### WHAT YOU WILL DO
Please give the count of lines below with the string "Create" in them, and no other words.

(Stored items from a collection)
- - - - - - -
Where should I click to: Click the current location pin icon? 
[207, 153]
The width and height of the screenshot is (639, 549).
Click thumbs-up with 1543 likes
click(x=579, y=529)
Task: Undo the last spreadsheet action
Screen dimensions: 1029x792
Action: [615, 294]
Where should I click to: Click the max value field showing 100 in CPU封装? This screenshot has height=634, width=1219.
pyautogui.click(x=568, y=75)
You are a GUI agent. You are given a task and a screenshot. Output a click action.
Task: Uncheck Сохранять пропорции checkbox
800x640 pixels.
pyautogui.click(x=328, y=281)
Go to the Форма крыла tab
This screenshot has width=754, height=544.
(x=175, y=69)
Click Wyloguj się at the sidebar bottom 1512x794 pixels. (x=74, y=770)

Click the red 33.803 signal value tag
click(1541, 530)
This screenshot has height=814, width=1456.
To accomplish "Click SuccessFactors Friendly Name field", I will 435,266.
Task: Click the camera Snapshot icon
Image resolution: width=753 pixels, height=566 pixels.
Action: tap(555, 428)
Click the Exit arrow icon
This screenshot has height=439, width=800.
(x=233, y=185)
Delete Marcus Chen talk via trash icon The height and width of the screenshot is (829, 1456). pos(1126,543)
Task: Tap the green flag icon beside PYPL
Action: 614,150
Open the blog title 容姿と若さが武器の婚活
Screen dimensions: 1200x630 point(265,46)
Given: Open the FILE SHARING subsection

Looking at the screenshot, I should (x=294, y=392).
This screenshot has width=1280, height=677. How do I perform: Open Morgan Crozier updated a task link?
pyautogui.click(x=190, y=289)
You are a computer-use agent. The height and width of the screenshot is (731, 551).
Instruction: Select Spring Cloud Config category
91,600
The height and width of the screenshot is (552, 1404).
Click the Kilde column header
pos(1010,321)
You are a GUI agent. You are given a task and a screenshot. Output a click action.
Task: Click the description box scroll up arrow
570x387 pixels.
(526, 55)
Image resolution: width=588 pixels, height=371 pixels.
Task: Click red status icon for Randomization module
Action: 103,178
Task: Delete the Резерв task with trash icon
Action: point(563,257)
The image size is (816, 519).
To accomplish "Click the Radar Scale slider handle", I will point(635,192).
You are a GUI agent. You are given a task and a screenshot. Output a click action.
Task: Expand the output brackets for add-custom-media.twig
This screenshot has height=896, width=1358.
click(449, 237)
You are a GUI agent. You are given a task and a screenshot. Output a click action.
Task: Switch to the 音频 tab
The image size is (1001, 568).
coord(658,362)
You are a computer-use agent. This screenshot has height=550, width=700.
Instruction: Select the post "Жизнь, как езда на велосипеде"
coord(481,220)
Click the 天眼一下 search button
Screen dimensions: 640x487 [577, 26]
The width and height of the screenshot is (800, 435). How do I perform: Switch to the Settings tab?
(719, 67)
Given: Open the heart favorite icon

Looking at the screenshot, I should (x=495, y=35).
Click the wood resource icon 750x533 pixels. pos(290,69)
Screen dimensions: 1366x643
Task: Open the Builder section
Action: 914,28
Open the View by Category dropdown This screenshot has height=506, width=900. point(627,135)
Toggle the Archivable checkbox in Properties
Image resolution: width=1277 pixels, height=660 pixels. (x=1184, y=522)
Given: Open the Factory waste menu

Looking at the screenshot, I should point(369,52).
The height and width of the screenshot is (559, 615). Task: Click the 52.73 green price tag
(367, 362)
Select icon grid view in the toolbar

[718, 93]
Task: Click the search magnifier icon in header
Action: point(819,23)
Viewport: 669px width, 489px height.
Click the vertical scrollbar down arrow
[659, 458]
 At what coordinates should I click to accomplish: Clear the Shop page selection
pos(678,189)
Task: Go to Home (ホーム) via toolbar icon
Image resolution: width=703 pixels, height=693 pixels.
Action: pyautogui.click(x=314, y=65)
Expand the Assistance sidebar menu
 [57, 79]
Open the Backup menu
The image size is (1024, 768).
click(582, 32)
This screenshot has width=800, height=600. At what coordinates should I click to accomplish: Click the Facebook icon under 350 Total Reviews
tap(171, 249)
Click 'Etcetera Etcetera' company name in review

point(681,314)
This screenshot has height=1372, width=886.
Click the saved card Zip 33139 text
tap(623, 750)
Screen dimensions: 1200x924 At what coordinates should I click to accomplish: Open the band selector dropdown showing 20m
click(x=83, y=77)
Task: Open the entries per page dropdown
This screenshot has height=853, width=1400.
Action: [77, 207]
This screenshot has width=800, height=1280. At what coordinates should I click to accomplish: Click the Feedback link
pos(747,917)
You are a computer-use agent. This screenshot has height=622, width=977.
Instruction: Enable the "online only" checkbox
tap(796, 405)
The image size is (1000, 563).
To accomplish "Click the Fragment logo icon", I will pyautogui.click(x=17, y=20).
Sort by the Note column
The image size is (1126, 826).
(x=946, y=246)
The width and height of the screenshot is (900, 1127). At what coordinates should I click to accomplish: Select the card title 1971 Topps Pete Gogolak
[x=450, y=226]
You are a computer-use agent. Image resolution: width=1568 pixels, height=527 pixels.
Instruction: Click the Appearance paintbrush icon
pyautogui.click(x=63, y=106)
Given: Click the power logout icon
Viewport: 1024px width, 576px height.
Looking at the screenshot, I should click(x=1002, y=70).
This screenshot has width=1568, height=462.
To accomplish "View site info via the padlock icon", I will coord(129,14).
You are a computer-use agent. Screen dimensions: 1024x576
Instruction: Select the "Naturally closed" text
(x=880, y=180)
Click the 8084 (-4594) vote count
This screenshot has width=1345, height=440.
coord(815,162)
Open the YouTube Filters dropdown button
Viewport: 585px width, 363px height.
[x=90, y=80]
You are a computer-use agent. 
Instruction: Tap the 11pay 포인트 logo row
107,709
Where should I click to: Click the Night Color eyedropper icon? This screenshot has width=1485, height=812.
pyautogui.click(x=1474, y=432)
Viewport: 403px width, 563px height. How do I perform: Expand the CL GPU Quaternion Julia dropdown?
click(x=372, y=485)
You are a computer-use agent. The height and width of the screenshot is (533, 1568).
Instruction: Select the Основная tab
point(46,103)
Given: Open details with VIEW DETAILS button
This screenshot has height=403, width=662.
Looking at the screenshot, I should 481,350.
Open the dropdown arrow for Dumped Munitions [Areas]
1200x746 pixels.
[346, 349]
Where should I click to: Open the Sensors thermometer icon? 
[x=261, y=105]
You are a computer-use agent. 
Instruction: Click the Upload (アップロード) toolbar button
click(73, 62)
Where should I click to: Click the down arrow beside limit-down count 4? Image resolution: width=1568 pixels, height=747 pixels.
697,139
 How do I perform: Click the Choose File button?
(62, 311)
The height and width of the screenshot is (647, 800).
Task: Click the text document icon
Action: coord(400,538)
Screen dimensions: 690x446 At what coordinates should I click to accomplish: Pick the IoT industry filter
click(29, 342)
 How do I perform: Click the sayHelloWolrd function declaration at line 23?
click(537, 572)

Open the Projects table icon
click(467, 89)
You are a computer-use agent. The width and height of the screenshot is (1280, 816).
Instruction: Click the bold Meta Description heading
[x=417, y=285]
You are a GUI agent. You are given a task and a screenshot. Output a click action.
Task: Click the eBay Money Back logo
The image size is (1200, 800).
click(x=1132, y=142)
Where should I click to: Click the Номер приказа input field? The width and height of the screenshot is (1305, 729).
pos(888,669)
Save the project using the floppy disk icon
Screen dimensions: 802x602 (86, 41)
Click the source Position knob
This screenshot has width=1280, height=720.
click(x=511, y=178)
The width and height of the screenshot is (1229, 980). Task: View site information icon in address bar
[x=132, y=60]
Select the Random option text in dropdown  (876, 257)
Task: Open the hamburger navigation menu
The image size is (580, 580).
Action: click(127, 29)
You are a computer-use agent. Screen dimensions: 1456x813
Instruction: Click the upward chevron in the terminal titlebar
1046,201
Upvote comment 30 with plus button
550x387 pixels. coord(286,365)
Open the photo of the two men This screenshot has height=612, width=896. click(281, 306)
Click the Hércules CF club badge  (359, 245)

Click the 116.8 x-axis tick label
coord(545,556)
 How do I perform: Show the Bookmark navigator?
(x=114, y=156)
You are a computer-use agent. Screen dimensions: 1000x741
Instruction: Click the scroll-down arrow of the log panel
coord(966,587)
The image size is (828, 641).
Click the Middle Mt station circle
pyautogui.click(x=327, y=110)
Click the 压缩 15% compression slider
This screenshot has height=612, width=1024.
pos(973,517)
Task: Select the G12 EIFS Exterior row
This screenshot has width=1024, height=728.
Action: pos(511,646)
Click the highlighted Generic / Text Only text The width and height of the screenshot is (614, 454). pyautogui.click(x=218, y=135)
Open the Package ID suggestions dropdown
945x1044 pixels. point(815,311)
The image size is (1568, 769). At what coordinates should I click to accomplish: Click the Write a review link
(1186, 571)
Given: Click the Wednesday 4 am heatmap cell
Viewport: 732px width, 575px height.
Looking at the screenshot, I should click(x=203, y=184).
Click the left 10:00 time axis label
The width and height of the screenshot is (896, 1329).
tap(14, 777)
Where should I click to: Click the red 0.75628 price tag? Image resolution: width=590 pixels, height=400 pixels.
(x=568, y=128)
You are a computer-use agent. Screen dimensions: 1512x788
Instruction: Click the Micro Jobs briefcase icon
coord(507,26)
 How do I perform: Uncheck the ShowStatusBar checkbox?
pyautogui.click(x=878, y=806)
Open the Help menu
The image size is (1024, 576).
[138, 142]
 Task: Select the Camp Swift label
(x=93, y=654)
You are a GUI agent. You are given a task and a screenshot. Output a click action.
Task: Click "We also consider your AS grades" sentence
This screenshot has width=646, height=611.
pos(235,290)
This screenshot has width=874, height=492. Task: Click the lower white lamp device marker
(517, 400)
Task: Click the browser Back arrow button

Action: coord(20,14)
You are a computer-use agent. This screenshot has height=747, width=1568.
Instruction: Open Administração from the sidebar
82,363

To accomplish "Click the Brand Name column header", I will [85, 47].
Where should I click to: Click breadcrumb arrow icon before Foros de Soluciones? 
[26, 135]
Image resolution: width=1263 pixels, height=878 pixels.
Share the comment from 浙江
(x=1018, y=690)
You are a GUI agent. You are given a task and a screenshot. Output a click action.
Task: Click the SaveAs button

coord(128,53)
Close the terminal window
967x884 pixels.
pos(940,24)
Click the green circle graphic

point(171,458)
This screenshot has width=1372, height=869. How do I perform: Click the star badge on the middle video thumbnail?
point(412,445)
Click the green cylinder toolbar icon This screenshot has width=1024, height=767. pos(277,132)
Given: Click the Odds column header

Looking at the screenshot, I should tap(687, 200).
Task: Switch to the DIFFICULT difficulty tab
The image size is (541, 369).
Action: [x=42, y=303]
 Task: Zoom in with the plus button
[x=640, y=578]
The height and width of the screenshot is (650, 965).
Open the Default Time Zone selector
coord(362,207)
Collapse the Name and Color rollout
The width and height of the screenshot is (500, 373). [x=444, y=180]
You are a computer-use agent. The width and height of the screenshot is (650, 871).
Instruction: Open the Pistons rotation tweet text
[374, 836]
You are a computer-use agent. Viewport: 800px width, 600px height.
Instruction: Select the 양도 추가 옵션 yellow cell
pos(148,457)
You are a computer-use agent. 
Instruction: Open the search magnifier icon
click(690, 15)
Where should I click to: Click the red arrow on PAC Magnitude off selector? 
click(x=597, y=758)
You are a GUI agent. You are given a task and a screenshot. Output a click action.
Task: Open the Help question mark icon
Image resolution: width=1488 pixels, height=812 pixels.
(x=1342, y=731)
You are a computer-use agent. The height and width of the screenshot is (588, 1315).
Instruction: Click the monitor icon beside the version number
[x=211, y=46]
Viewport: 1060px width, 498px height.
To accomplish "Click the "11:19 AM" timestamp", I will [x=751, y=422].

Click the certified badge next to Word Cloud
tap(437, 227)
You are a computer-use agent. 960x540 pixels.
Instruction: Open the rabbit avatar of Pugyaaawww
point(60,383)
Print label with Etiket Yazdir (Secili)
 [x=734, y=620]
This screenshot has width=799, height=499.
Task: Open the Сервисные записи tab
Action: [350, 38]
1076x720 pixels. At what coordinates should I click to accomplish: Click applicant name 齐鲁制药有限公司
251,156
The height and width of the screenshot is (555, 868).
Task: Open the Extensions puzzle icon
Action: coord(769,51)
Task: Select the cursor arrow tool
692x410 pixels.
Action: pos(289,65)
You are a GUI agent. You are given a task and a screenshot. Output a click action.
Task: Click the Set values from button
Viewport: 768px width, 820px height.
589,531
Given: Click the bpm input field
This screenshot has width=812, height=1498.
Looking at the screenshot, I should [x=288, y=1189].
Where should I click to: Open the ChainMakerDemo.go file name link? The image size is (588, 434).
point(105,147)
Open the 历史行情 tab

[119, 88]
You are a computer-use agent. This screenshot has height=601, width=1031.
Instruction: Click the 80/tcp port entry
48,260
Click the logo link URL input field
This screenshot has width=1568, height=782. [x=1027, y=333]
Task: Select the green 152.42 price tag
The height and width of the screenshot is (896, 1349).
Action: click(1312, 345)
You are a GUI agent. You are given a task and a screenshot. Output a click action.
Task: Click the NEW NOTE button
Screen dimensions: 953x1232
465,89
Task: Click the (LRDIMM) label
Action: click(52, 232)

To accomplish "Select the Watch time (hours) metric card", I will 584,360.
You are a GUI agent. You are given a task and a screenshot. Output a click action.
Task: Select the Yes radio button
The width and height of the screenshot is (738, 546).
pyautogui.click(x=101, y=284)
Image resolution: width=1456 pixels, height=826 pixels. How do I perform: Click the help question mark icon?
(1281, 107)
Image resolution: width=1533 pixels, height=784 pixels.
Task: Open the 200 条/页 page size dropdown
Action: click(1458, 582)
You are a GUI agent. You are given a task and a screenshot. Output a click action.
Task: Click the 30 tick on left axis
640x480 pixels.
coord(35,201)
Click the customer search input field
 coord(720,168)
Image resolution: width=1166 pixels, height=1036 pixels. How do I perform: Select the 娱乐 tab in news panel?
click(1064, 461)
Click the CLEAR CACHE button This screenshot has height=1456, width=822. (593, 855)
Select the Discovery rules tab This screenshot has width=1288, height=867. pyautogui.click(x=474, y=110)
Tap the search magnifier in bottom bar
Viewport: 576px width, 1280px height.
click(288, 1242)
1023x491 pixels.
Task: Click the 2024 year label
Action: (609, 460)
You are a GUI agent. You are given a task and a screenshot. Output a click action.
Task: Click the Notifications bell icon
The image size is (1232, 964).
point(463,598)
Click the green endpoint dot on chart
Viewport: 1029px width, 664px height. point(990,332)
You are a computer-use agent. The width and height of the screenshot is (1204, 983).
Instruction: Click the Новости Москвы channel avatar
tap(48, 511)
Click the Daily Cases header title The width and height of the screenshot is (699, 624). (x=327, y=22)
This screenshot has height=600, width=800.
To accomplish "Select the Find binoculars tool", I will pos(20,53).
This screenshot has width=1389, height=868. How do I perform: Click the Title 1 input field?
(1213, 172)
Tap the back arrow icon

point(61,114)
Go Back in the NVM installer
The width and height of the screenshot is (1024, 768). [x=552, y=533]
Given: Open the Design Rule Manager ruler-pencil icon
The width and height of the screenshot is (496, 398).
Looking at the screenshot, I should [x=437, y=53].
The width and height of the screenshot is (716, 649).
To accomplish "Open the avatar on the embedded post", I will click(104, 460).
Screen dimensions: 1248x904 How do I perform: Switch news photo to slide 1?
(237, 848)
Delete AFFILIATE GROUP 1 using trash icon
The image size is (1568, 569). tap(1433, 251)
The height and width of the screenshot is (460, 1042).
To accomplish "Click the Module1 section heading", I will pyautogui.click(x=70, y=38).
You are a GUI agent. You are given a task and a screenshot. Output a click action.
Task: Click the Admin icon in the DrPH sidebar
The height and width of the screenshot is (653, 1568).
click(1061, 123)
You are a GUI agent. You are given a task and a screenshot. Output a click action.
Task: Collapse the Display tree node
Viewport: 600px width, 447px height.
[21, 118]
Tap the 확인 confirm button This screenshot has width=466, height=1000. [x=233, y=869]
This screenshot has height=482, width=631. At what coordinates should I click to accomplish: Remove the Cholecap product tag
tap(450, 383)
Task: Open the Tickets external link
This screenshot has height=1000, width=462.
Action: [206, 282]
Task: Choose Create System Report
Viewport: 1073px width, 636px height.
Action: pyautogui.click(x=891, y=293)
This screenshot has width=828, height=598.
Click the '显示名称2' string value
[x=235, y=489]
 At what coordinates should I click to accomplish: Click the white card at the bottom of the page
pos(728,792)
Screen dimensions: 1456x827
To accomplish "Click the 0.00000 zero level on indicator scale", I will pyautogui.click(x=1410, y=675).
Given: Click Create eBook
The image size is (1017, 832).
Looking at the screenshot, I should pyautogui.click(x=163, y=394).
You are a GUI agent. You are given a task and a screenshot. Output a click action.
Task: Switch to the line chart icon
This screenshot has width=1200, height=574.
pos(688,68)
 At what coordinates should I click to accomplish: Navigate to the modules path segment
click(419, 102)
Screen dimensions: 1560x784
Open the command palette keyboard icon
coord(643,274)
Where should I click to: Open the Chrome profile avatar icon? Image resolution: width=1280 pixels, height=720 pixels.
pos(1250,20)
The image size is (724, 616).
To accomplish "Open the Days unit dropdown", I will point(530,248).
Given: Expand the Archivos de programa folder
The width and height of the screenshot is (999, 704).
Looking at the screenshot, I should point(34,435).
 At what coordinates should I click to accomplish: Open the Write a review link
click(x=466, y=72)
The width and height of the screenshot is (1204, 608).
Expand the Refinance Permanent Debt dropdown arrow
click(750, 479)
- - - - - - -
### SOLUTION TO THIS TASK
2